In vitro and in vivo biological evaluation of Lappaconitine derivatives as potential anti-inflammatory agents.

Abstract

Natural products and their derivatives are a precious treasure in the pursuit of potent anti-inflammatory drugs. In this work, we measured the toxicity of 78 LA derivatives at 20 μM using MTT, then we evaluated the NO release of compounds without obvious toxicity in LPS-induced RAW.264.7 by Griess reagent, we identified three compounds, namely compounds 6, 19, 70, which exhibited promising anti-inflammatory potential. These compounds exhibited IC50 values of 10.34±2.05 μM, 18.18±4.80 μM and 15.66±0.88 μM. In addition, through ELISA kits, compounds 6, 19, 70 significantly reduce the production of inflammatory factors (TNF-α, IL-6, IL-1β).
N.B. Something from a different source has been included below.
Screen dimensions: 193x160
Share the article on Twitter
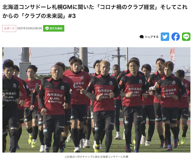pos(165,37)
Real-time PCR and western blot analysis showed that compounds 6, 19, 70 inhibited the mRNA and protein expression of iNOS and COX-2. Notably, compound 6 exhibited the most potent inhibitory activity. In vitro, it inhibits LPS-induced phosphorylation of NF-κB p65, IκBα, ERK1/2, JNK, and p38 MAPKs in RAW264.7 cells. In vivo, compound 6 potently inhibits the secretion of inflammatory mediators and neutrophil activation in ALI mice. Our findings suggest that compound 6 may be a potential anti-inflammatory drug.